Les textes bibliques participent à la construction de la foi qui m’est tombée dessus il y a presque 25 ans. J’imagine que si j’étais né au Qatar, au Laos ou en Tasmanie mon orientation spirituelle aurait été différente. Encore que, ce n’est pas certain, puisqu’on rencontre des personnes originales un peu partout dans le monde. Au fond, sans doute que la Bible tient un langage qui correspond à la couleur de mon âme. Je n’en sais rien. Toujours est-il que c’est elle qui me donne du sens. Et ce sens-là, tu l’as compris, n’est pas littéral. J’ai mes lunettes, qui ont été forgées par mon histoire personnelle, et ma vue change avec le temps. C’est naturellement avec ces lunettes que je suis capable de lire la Bible. Et de fait, je suis très critique à l’égard de ce texte. Mais ma critique me sert à affûter le message spirituel qui me pousse vers l’autre, pour lui partager l’amour que je suis persuadé avoir reçu de Dieu.

Aussi, pour finalement tenter de répondre à ta question… je dirai que rien ne rend le texte biblique plus crédible qu’un autre. Pas de manière objective, je veux dire. J’ai lu des tas de livres ou d’articles qui défendaient la supériorité des textes bibliques sur les autres textes, et ils ne m’ont jamais convaincus. Tous les militants des autres mouvements (spirituels, religieux, politiques…) peuvent de la même manière être persuadés que leurs textes sont les seuls véritables, les meilleurs, etc. Cela ne résout rien et nous pousse à nous entre-déchirer. Je me dis que si, pour défendre la Bible, je dois déshumaniser l’autre, alors je n’ai rien compris au message biblique. Et surtout, j’aurais l’impression de donner plus d’importance à un livre qu’aux humains qui m’entourent. Or, j’en suis persuadé, Dieu nous presse à devenir plus humain·e·s, et à construire la paix dans nos relations. Si j’aime mon prochain comme moi-même, et si, comme le demande Jésus, je cherche à faire aux autre ce que je voudrais qu’ils me fassent, alors je ne vais pas chercher à imposer aux autres mes convictions. Je ne vais pas les enfermer dans ma petite boîte mentale de « gentils/méchants », ou de « sauvés/perdus ». Je vais les regarder comme des gens qui, comme moi, essayent de se dépatouiller avec les circonstances de la vie, des gens de bonne volonté qui font du mieux qu’ils peuvent pour donner un sens à cette vie, et si j’ai sur mon cheminement des outils (ou des interprétations) qui peuvent les aider à y voir plus clair, ou au moins à réfléchir autrement à leur condition, alors je vais les leur partager – mais en restant attentif au fait que c’est eux qui décident pour leur vie, avec leur histoire personnelle, et que si j’étais à leur place je ferai sans doute les même choix qu’eux. Sans jugement. Si les outils que je leur propose ne leur correspondent pas, je dois l’accepter, tout simplement : leur vie n’est pas ma vie.

CONSIGNES DE L'EXERCICE:
A) Réécrivez de façon plus concise le paragraphe du texte présenté qui commence par « Les textes bibliques participent », en conservant ses idées principales.
B) Poursuivez la réflexion sur la foi et la Bible à partir de sa dernière phrase, dans le même ton.

DONNÉES FOURNIES:
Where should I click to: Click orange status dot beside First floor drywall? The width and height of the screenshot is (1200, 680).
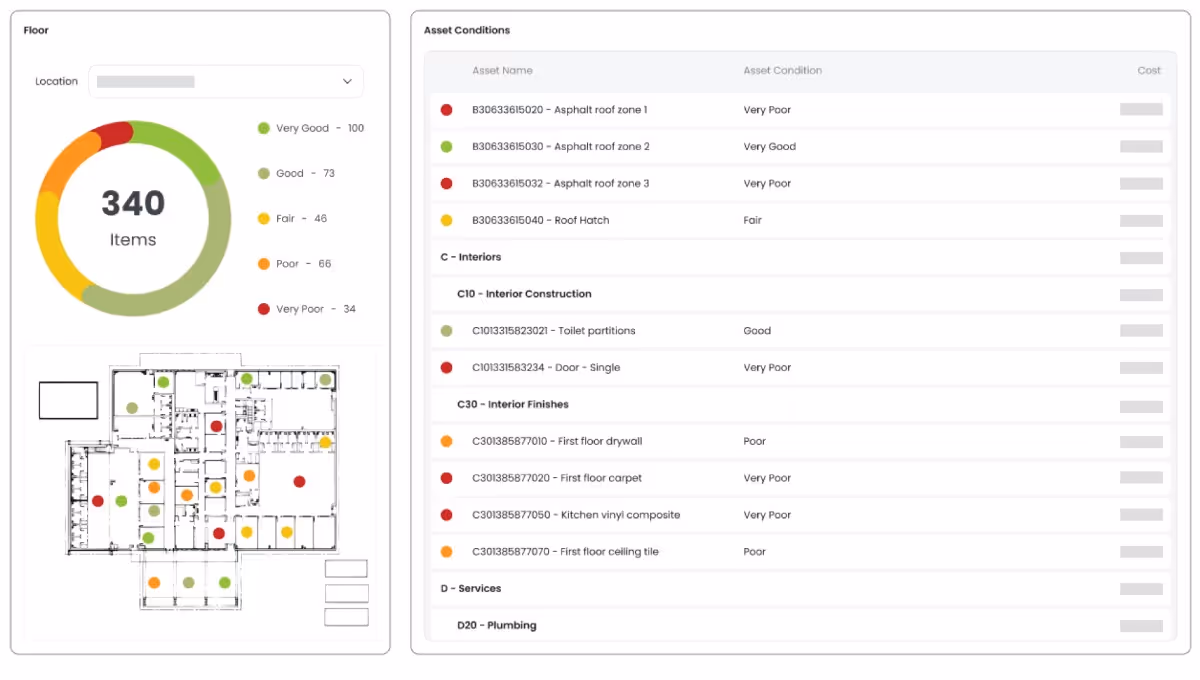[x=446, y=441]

==

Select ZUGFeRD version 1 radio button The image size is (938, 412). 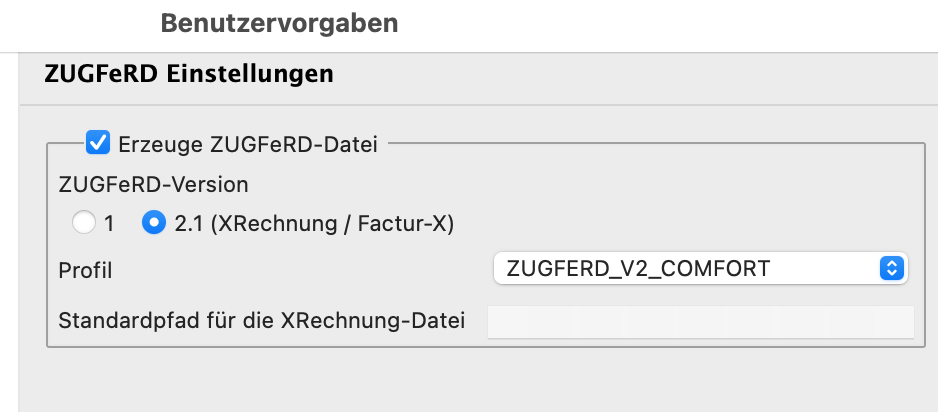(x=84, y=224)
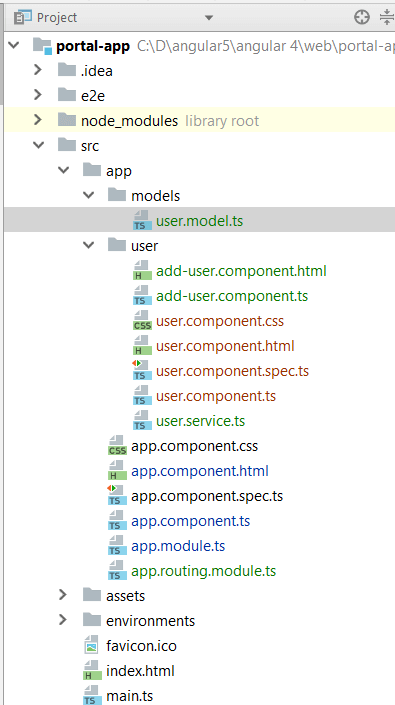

RÉPONSES ATTENDUES:
A) Les textes bibliques contribuent à construire la foi qui m'est tombée dessus il y a presque 25 ans. Dans un autre pays, mon orientation spirituelle aurait peut-être été différente, même si rien n'est certain. La Bible tient sans doute un langage qui correspond à la couleur de mon âme, et c'est elle qui me donne du sens, un sens qui n'est pas littéral. Je la lis avec des lunettes forgées par mon histoire personnelle, et ma vue change avec le temps. Je suis très critique envers ce texte, mais cette critique affûte le message spirituel qui me pousse vers l'autre pour lui partager l'amour que je suis persuadé d'avoir reçu de Dieu.

B)
Dans mon expérience, Dieu n’est pas une invention. Il est le fondement de l’être de tout ce qui vit. En revanche, notre langage est limité, pour décrire l’expérience que nous faisons de ce qu’est l’être, et de la manière dont on y accède. C’est pourquoi les textes bibliques décrivent comment l’expérience du divin est reçue dans une histoire particulière – celle du peuple hébreu. Mais comment peut-on exprimer avec des mots ce qui est tellement fort et tellement beau qu’aucun mot ne peut le décrire ? Nous, êtres humains, ne connaissons qu’un seul moyen : raconter des histoires qui, à la manière des symboles, en disent plus que ce qu’elles racontent. Prenons les paraboles de Jésus. Il ne viendrait à l’idée de personne aujourd’hui de les lire de manière littérale : la femme qui cherche sa pièce perdue est une image de quelque chose de plus profond, tout comme la parabole du semeur et même l’histoire du fils prodigue. On n’a même pas besoin de prétendre que ces histoires se sont réellement passées dans la vraie vie, en fait on s’en fiche pas mal. C’est le sens de ces histoires, la manière dont elles nous font écho dans notre propre vie, qui est l’important. Je suis persuadé que tous les textes bibliques sont de la même nature que ces paraboles. Cela devient plus clair à mesure que l’on étudie l’historicité des faits racontés dans la Bible.

Par conséquent, la foi m’est tombée dessus à un moment de mon histoire personnelle. Lors de ma rencontre avec les textes bibliques, elle a reçu du sens, tel que je ne l’ai pas vécu avec les textes d’autres traditions. J’ai reconnu que ces textes avaient une valeur essentiellement métaphorique pour la construction de ma foi, et j’ai reconnu que pour d’autres personnes, d’autres textes pouvaient avoir cette valeur. Je ne peux donc pas défendre la crédibilité de ces textes vis-à-vis des autres textes. En revanche, je peux approfondir la question de la crédibilité que ces textes ont pour moi, ainsi que pour la communauté de foi à laquelle je me rattache. Tout en gardant une nécessaire ouverture face aux diverses interprétations qui peuvent en être faites.

Aussi, je conclus – en espérant apporter ce qui peut t’aider à cheminer – en te demandant : et toi, ces textes te touchent-ils ? Font-ils sens chez toi ? Si oui, comment peux-tu apprendre à les lire en tenant à la fois la question de la réalité (la passionnante question de l’écriture des Écritures) et la question de la vérité (ce que ces Écritures révèlent à ton être intérieur) ? Si non, quels autres textes (ou quels médias) rempliraient mieux ce rôle pour ta propre vie ? Dans tous les cas, étudier ces textes participe d’un double mouvement : une étude personnelle, seul·e face aux textes, et une étude en relation avec d’autres, qui nous sorte de nos enfermements. Les études théologiques sont une bonne manière de faire cet aller-retour, mais pas le seul : discuter de nos lectures avec d’autres personnes, dans des groupes, en paroisse… sont autant de manière de nous faire entendre d’autres échos de ce que les textes bibliques produisent chez les êtres humains. Aussi, je ne peux que t’encourager à continuer dans ta démarche, de poser des questions et de cheminer, à ton rythme. Et si un jour le désir de suivre un cursus de théologie émergeait concrètement, alors je serai le premier à t’encourager ! Car ces études sont une aventure formidable.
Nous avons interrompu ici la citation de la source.